**Excerpt to read:**
--- START ---

Perhaps this will make America look at it's gun laws again. Perhaps American people will change their attitude towards their ideas of the 'right' to posess a gun, or any weapon. Less access to weapons. Stringent licencing and permits.
I realise many Americans use guns for hunting, and that this is legitimate sport. However holding a gun for personal protection assumes that one will have to use it. It speaks of a country where one lives with the paranoia of not being safe in your own home.
There have been fatal accidents where children have played with guns where the weapon has not been safely locked away.
I wonder if Americans realise people like myself don't think their country is safe to visit. That there is an overarching crime culture that is armed both with knives and guns. That American people are exposed to this threat of violence within their culture simply by having this 'right' to bear weapons.
I remember we have had several amnesty hand-in's for weapons. Where people holding knives and guns have simply handed them in at the police station. It's a matter of choice not to own a weapon.
I realise that with a huge change of attitude there will be a lot of gunshops out of business, and that if the trading of guns in any transaction were to become obsolete many people who supply weapons will have to find another means of income.
I also have great sympathy for those who are mentally ill. The young man who did this terrible thing and then shot himself has slipped through the net of mental health care. It isn't criminal to have mental health issues.
Not to have treatment for them, when in this modern age of psychiatry and councelling services so much can be done to help people who suffer with dreadful internal trauma seems as though there may be a lack of understanding, funding, and care for this huge part of the health service in America.

--- END ---

**Data listing:**
--- START ---

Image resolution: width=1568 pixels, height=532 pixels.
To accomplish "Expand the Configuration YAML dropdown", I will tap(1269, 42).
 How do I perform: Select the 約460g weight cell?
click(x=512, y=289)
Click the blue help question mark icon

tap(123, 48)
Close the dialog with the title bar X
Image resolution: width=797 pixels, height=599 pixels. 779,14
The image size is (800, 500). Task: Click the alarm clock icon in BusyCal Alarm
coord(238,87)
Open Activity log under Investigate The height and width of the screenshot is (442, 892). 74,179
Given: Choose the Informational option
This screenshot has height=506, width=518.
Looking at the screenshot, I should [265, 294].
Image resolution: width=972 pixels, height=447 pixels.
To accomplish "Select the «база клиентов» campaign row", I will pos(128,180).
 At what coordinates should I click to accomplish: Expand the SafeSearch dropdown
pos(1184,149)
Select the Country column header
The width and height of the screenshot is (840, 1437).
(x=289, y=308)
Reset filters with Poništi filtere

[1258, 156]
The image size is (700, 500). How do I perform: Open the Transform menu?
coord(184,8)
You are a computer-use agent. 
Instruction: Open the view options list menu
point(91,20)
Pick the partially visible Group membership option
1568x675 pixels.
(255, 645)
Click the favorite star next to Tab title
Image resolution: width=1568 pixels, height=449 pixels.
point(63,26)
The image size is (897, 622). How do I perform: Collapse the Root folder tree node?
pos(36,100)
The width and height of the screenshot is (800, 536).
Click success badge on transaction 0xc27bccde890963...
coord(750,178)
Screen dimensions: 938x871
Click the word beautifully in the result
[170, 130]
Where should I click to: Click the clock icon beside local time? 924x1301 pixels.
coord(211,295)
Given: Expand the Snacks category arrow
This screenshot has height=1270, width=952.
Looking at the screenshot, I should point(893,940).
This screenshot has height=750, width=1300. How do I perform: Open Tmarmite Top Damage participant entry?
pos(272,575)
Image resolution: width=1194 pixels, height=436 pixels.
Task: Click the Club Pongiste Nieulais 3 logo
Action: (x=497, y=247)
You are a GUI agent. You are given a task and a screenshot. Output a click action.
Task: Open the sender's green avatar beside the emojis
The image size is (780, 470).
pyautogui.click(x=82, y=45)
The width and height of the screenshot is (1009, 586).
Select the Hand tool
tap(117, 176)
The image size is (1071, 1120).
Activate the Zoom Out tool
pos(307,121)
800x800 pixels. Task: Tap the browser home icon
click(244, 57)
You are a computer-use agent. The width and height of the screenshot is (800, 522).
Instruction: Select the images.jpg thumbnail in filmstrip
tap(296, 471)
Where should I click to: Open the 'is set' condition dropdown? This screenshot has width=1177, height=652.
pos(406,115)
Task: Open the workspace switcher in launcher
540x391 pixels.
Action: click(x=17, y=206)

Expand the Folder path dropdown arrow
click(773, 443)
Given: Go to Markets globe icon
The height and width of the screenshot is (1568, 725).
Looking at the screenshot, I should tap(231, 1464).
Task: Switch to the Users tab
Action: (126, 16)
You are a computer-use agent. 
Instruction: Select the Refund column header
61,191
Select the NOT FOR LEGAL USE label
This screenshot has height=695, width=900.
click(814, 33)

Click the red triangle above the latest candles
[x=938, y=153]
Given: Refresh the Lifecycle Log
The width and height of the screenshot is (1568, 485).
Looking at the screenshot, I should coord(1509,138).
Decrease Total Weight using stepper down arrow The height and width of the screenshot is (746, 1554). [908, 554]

--- END ---

**Exercise set:**
**1.** In the comment on American gun laws, what did people holding knives and guns do during the amnesty hand-ins the writer remembers?
**2.** Reproduce word for word the passage of the comment on American gun laws that begins at the words "I also have" and ends after "mental health issues.".

**Solutions by task:**
**1.** They handed their knives and guns in at the police station.

**2.**
I also have great sympathy for those who are mentally ill. The young man who did this terrible thing and then shot himself has slipped through the net of mental health care. It isn't criminal to have mental health issues.